Sieg gegen Kiel: Die Füchse Berlin sorgten für einen dieser großen Abende

Die Berliner errangen nach Rückstand noch einen Sieg gegen den THW Kiel. Die Max-Schmeling-Halle erlebte "absoluten Wahnsinn".

Von Benjamin Apitius

Martin!!!! Martin!!!! Martin!!!! Die Stimme des Hallensprechers der Füchse Berlin überschlug sich am Donnerstagabend geradezu. Und der Großteil der 9000 Zuschauer in der ausverkauften Max-Schmeling-Halle wusste natürlich sofort, was er ihm aus voller Kehle entgegen zu schmettern hatte: Ziemer!!!! Ziemer!!!! Ziemer!!!!

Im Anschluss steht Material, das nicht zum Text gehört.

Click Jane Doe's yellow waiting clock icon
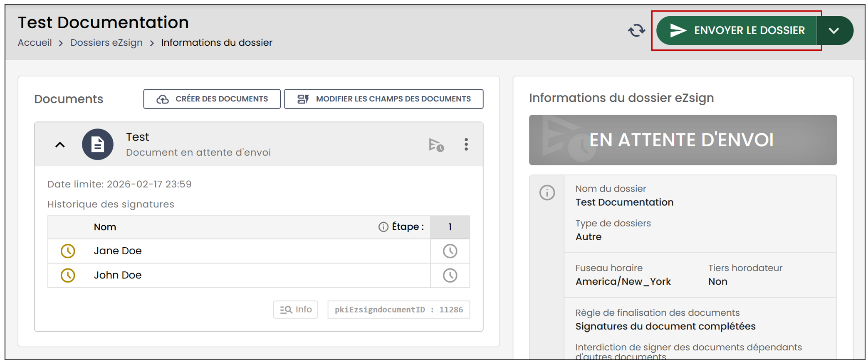868x364 pixels. tap(68, 251)
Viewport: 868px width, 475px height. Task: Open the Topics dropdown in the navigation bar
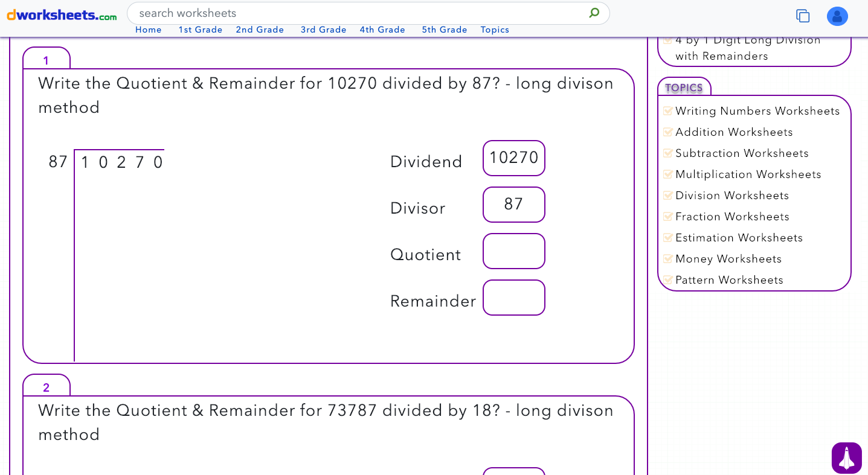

Eben jener Martin Ziemer hatte kurz zuvor – es lief die Schlusssekunde im Spitzenspiel der Handball-Bundesliga zwischen Berlin und dem THW Kiel – mit einer letzten Parade den 29:28-Sieg der Gastgeber bewahrt. Selbst über ein Unentschieden gegen den Rekordmeister hätte sich im Vorhinein auf Seiten der Füchse wohl keiner beklagt, dass es nun aber zum überhaupt erst zweiten Erfolg gegen Kiel reichte, hatte sich für alle Beteiligten anfühlen müssen wie die schiere Sensation.

Mit der Schlusssirene entlud sich dann die kollektive Fassungslosigkeit und ein ohrenbetäubender Jubelschrei erschütterte die Halle. Die Spieler von Berlins Auswechselbank rannten wie von Sinnen zu ihrem Torhüter, umringten ihn, schubsten ihn, drückten ihn, würgten ihn. Ziemer!!!! Ziemer!!!! Ziemer!!!! Der stand da mit erröteten Wangen und ziemlich feuchten Augen.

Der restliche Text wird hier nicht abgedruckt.